Interaction between phloretin and insulin: a spectroscopic study

Abstract

Diabetes is among the top ten deadly diseases in the world. It occurs either when the pancreas does not produce enough insulin (INS) or when the body cannot effectively use the insulin it produces. Phloretin (PHL) has a biological effect that can treat diabetes. A spectroscopic study was carried out to explore the interaction between phloretin and insulin. UV/Vis spectroscopy, fluorescence spectroscopy, and circular dichroism spectropolarimeter were used in the study. UV/Vis spectra showed that the interaction between PHL and INS produced strong absorption at a wavelength of 282 nm. The fluorescence analysis results showed that the excitation and emission occurred at 280-nm and 305-nm wavelengths, respectively. Temperature changes did not affect INS emissions.
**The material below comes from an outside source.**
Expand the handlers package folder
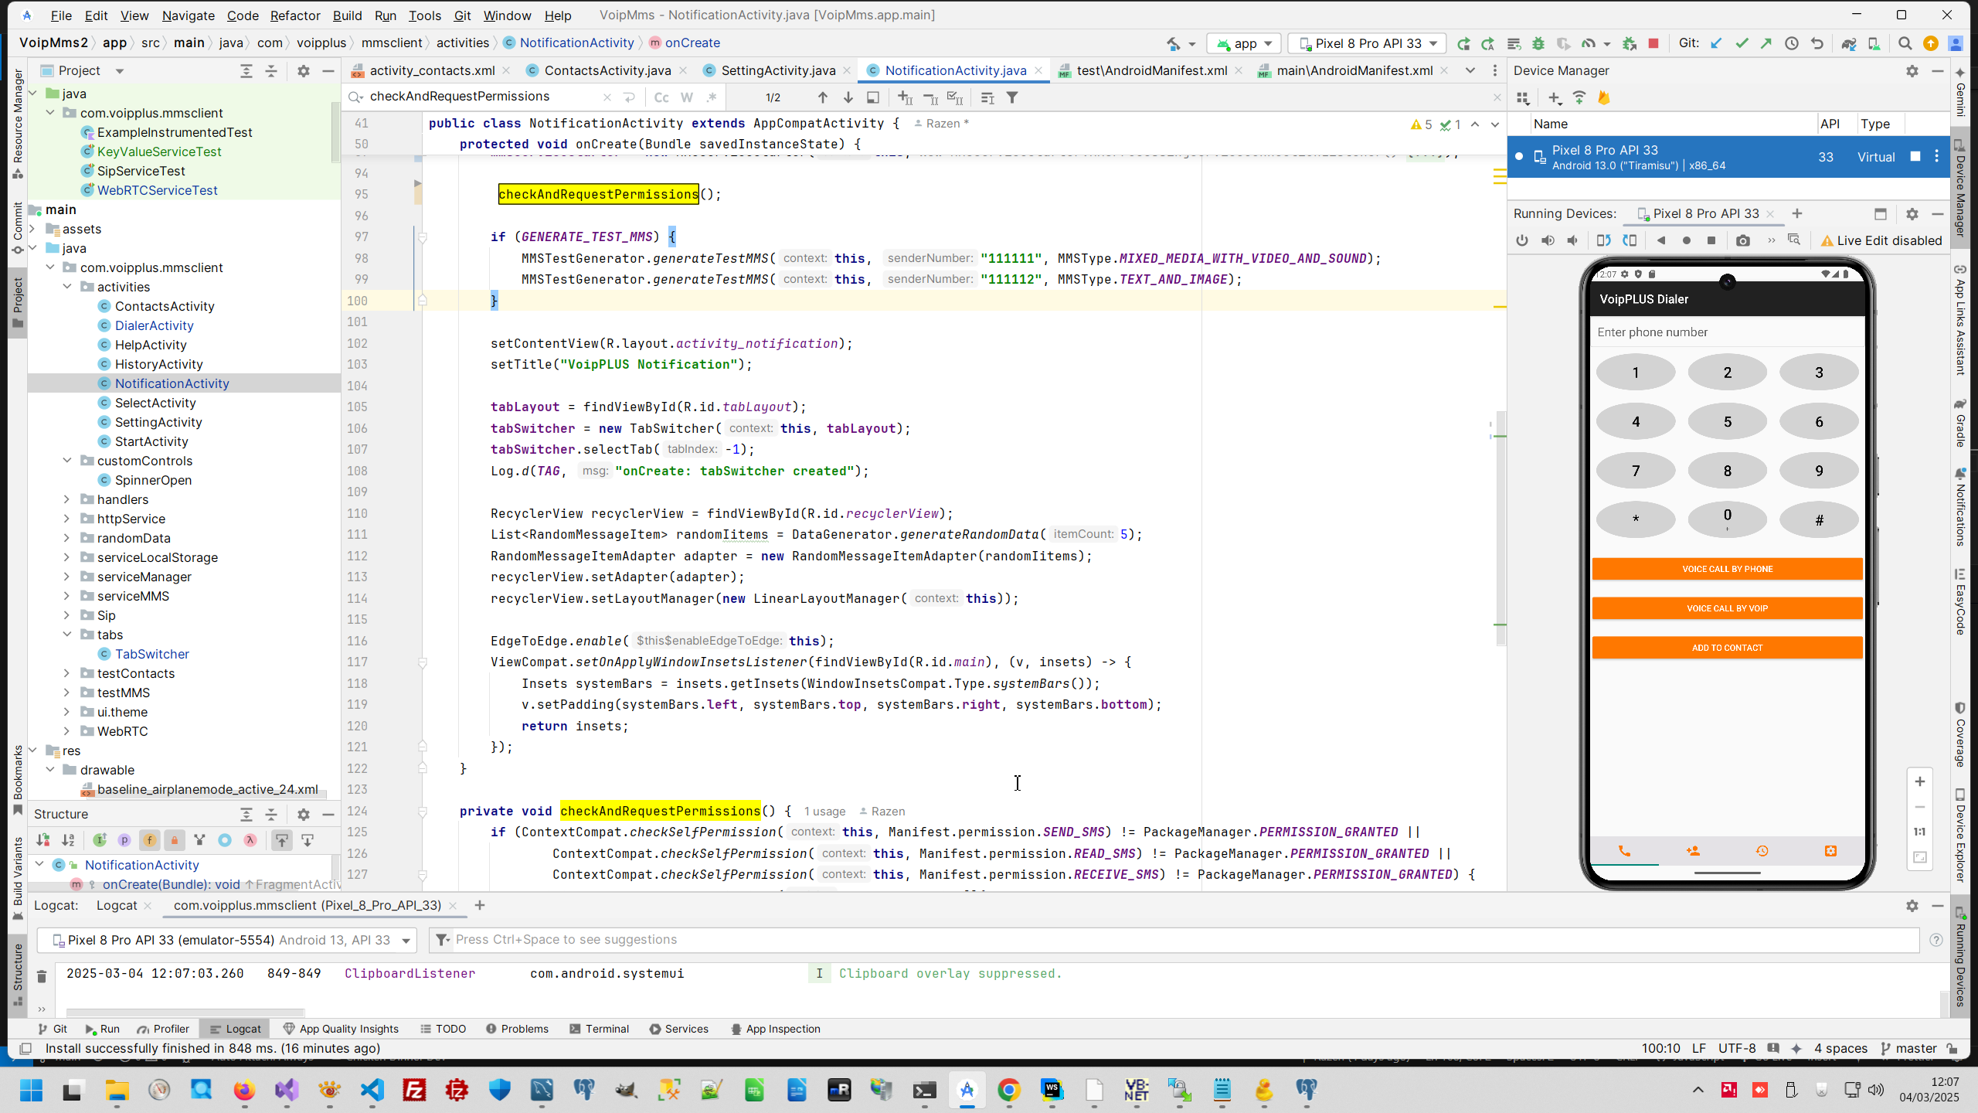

However, the interaction of PHL–INS caused a redshift at 305 to 317 nm. Temperature affected the binding constant (Ka) and the binding site (n). Ka decreased with increasing temperature and increased the binding site. The thermodynamic parameters such as enthalpy (ΔH0) and entropy (ΔS0) each had a value of − 16,514 kJ/mol and 22.65 J/mol·K. PHL and INS interaction formed hydrogen bonds and hydrophobic interaction. The free energy (ΔG0) recorded was negative. PHL and INS interactions took place spontaneously. The quenching effect was dynamic and static. KD values were greater than KS. The higher the temperature, the less was KD and KS. The appearance of two negative signals on circular dichroism (CD) spectropolarimeter implies that phloretin could induce regional configuration changes in insulin. The addition of PHL has revealed that the proportion of α-helix in the insulin stabilizes its structure. Phloretin’s stabilization and enhancement of the α-helix structural configuration in insulin indicate that phloretin can improve insulin resistance.